Ertelemek dediğin keşkenin yuvası. Uzatmam artık kararların öncesini, sonrasını. Ukdeler virüs gibi kemirir insanın içini.

Ukdem olacağına hatam olsun. 

Lafı da dolandırmam, söylerim çat diye. “Kızım sana söylüyorum gelinim sen anla”daki gelin daha bir kez bile uyanmadı vaziyete.

Kırmam da insanları. Korkarım kırgınlığı düzeltmeye vakit kalmamasından.

İnce düşünmeye devam ama zafiyet geçirmeye gerek yok incelikten.

Nereye koyduğumu bulamadığım şallar, boynumdan kopup giden kolyeler, emanet verilip geri gelmeyen kitaplar dert değil.

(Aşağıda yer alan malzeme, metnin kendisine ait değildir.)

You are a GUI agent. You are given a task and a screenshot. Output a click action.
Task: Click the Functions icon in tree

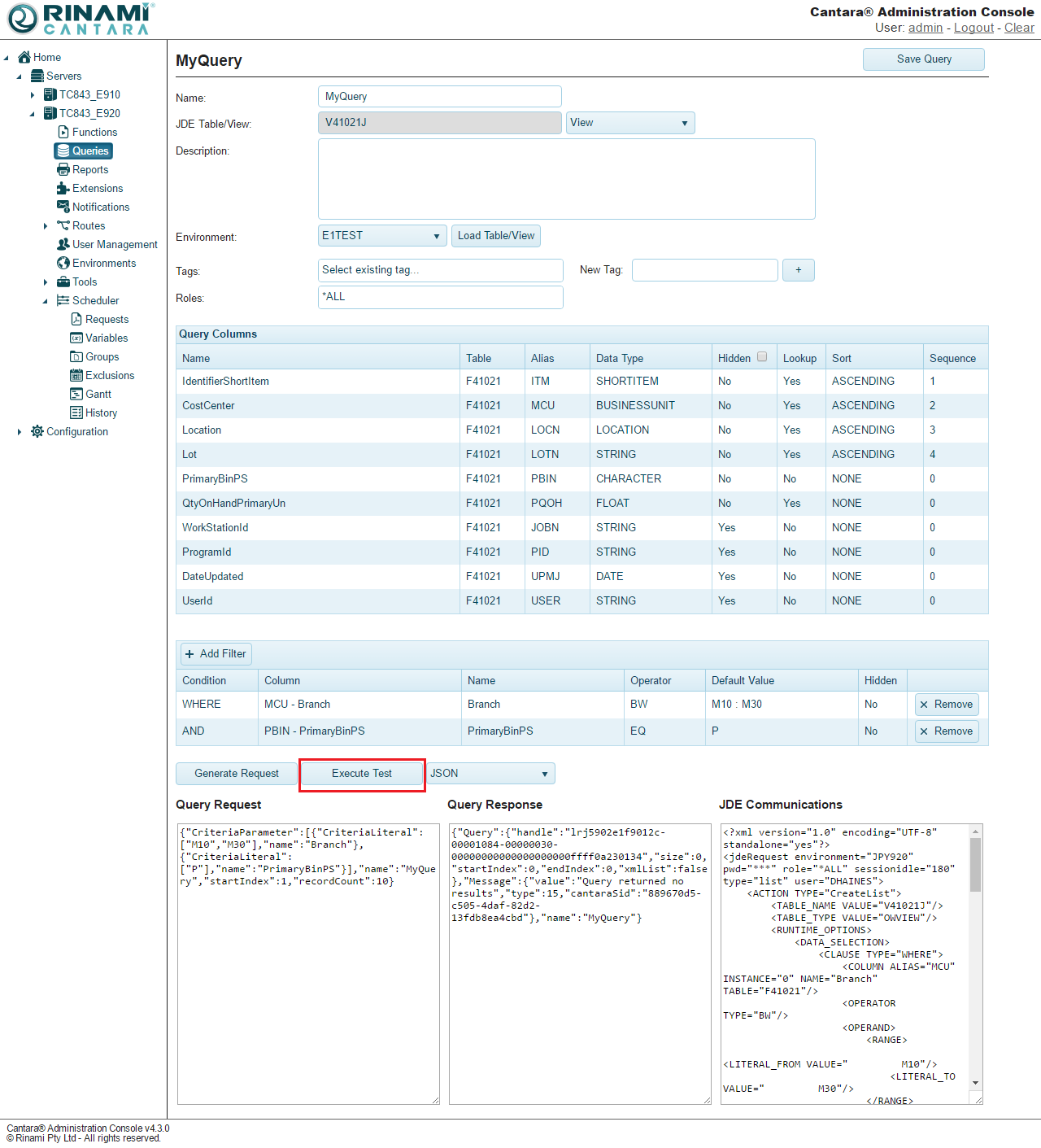[63, 132]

Üzülmek yok. Mal canın hiçbir şeyi. Canlar kırılmasın, kaybolmasın, yitmesin yeter. Acı, nakış gibi işleyince sınavı zor bir ders, işlemeyince aklın uçup gideceği bir kapı.

İçimdeki acıyla, dişlerimi sıkarken dersime verdim kendimi.

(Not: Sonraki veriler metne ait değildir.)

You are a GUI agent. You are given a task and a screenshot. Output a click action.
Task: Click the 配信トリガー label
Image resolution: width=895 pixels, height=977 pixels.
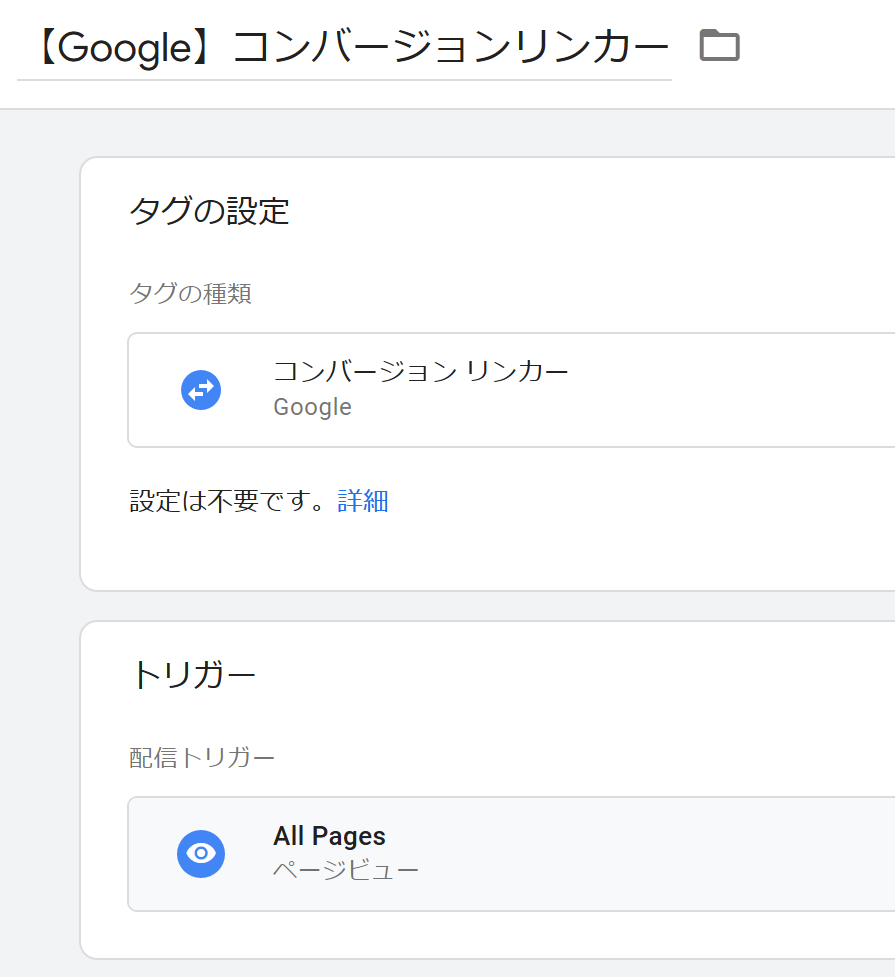(x=202, y=758)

Ve oturabildiysem şu yazının başına, geçmişimdir bu dersten diye umarken, buraya kadar okuduysanız, bu pazar da yanımda olduğunuz için teşekkür ederim.

Elimi tutmuş, omzunuzu başıma uzatmış, sırtıma dokunmuş kadar oldunuz.

Tecrübeyle sabitlendi bir kez daha, kalabalık yaşamak iyidir, acıyı alır. 

Keşkesiz cümleler, üzüntüden muaf hisler dilerim. 

Kalabalık pazarlar...

YAZARIN DİĞER YAZILARI
Sefer Selvi Karikatürleri
Evrensel Gazetesi Birinci Sayfa
Evrensel Ege Sayfaları
EVRENSEL EGE

Ege'den daha fazla haber, röportaj, mektup, analiz ve köşe yazısı...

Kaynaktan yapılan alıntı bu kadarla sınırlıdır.